Some junior faculty members who will be reviewed for tenure in this academic year are anxiously waiting to hear from various university presses. These faculty members find themselves in a maddening double bind. They face a challenge—under inflexible time constraints and with very high stakes—that many of them may be unable to meet successfully, no matter how strong or serious their scholarly achievement, because academic presses simply cannot afford to publish their books. The situation is difficult for those in English and even more difficult for those in foreign languages.
We are concerned because people who have spent years of professional training—our students, our colleagues—are at risk. Their careers are in jeopardy, and higher education stands to lose, or at least severely to damage, a generation of young scholars. And, I repeat, the central issue is systemic. As a first step in confronting this problem, we ask you to discuss this letter in your department and with the various committees that will participate in this year's tenure decisions. We hope that the current circumstances of academic presses will be taken into account.

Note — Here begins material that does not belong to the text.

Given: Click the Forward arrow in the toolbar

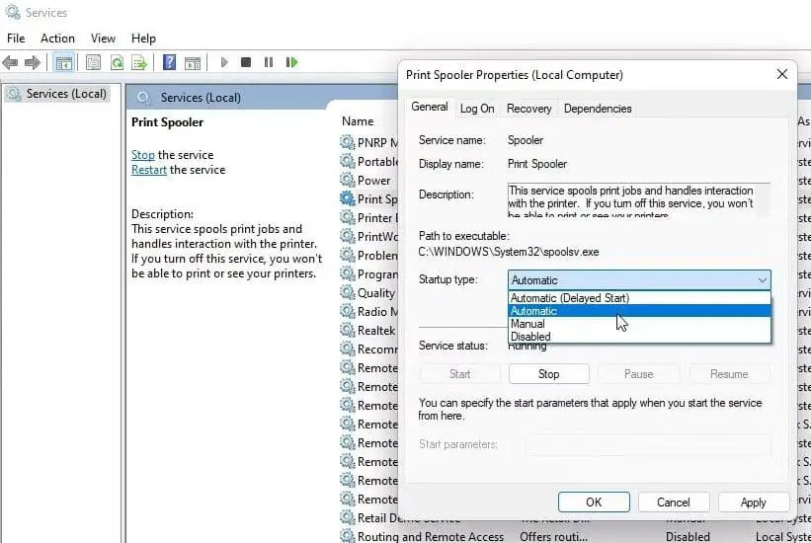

What else can be done? A report by the MLA Ad Hoc Committee on the Future of Scholarly Publishing that analyzes recent developments in scholarly publishing will appear in Profession 2002, and a council subcommittee is considering actions the MLA and modern language and literature departments might take that would ease the current situation. For example, as a number of informed observers have noted, books are not the only way of judging scholarly achievement. Should our departments continue to insist that only books and more books will do? We could try to persuade departments and universities to change their expectations for tenure reviews: after all, these expectations are, for the most part, set by us and not by administrators. The book has only fairly recently emerged as the sine qua non and even now is not uniformly the requirement in all academic fields. We could rethink what we need to conduct responsible evaluations of junior faculty members. And if institutions insist on the need for books, perhaps they should provide a first-book subvention, comparable to (though vastly less expensive than) the start-up subvention for scientists.
No doubt there are many ideas that we could and should be considering, and I urge you to write me at the Modern Language Association by regular mail or e-mail (sgreenblatt@mla.org) with suggestions that I can bring to the attention of the Executive Council. Above all, at this moment I urge an intensified awareness of the problem: departments can no longer routinely expect that the task of scholarly evaluation will be undertaken by the readers for university presses and that a published book will be the essential stamp of a young scholar's authenticity and promise.